São Paulo liderou, em números absolutos, os casos de feminicídio no país em 2025, segundo reportagem publicada no jornal Folha de S. Paulo, com base em dados do Ministério da Justiça e Segurança Pública, nesta terça-feira (20.1). Foram 253 casos registrados no estado paulista.
Além de São Paulo, estão entre os 10 Estados com mais casos, Minas Gerais (133), Bahia (110), Paraná (109), Rio de Janeiro (107), Pernambuco (76), Rio Grande do Sul (73), Maranhão (69), Goiás (56), Pará (52) e Santa Catarina (51). Os dados são referentes aos meses de janeiro a dezembro de 2025.
Conforme a Folha de SP, Mato Grosso desponta na 12ª posição.
Em nível nacional, o Brasil registrou um novo recorde de feminicídios, com pelo menos 1.470 ocorrências em 2025. Conforme a reportagem, os números representam uma média de quatro mulheres assassinadas por dia. Em 2024, foram 1.464 casos.
A matéria da Folha de S. Paulo cita ainda o Pacote Antifeminicídio, de autoria da senadora Margareth Buzetti, que aumentou as penas dos crimes de feminicídio para até 40 anos de reclusão – maior pena do Código Penal atualmente em vigor no país.

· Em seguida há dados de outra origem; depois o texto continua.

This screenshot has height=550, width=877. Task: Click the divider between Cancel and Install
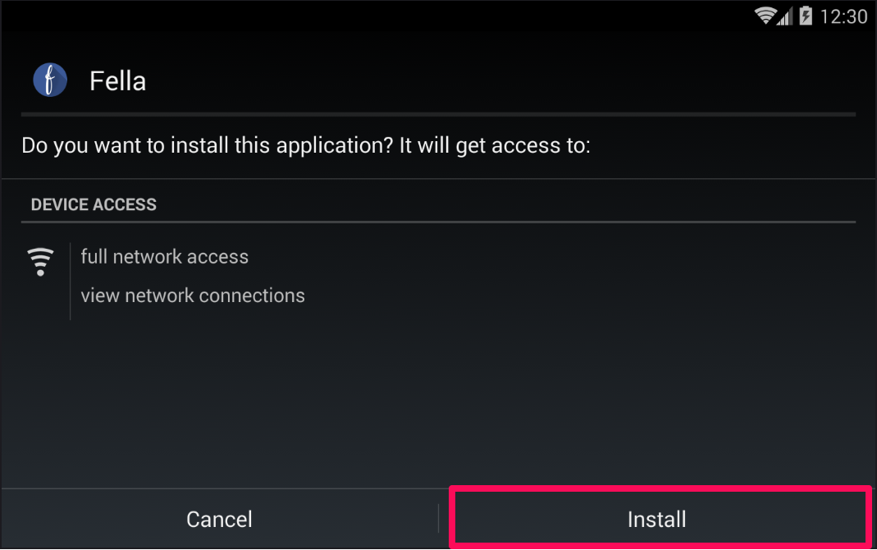click(438, 519)
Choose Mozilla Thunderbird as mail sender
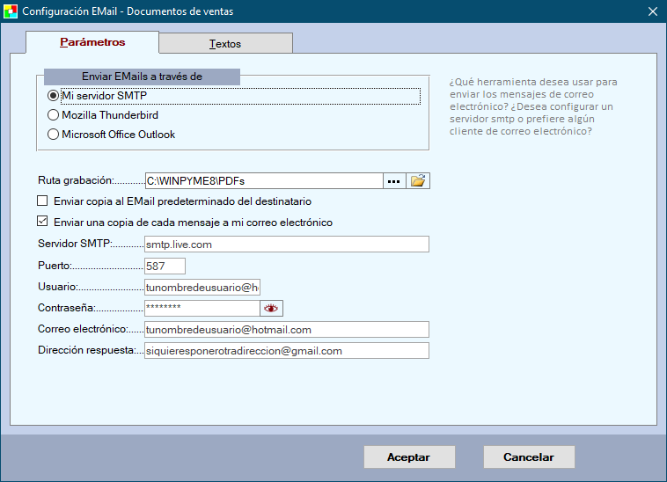The image size is (667, 482). tap(54, 115)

O que você vai encontrar no relatório
O Núcleo de Opinião Pública, Pesquisa e Estudos realizou a pesquisa Mulheres Brasileiras e Gênero nos Espaços Público e Privado – 3ª edição, que ajuda a compreender como a violência de gênero se manifesta no cotidiano das mulheres no Brasil. E os dados são assustadores. A pesquisa mostra que metade das mulheres brasileiras já sofreu algum tipo de violência ao longo da vida.
Quando o tema é detalhado, os números crescem: 43% relataram violência psicológica, 37% violência moral, 22% violência física e 14% violência patrimonial. Em casos de violência sexual, um dado especialmente grave: 42% das mulheres afirmam que o agressor era o próprio companheiro. As consequências não acabam no momento da agressão, 69% relatam impactos emocionais e psicológicos duradouros.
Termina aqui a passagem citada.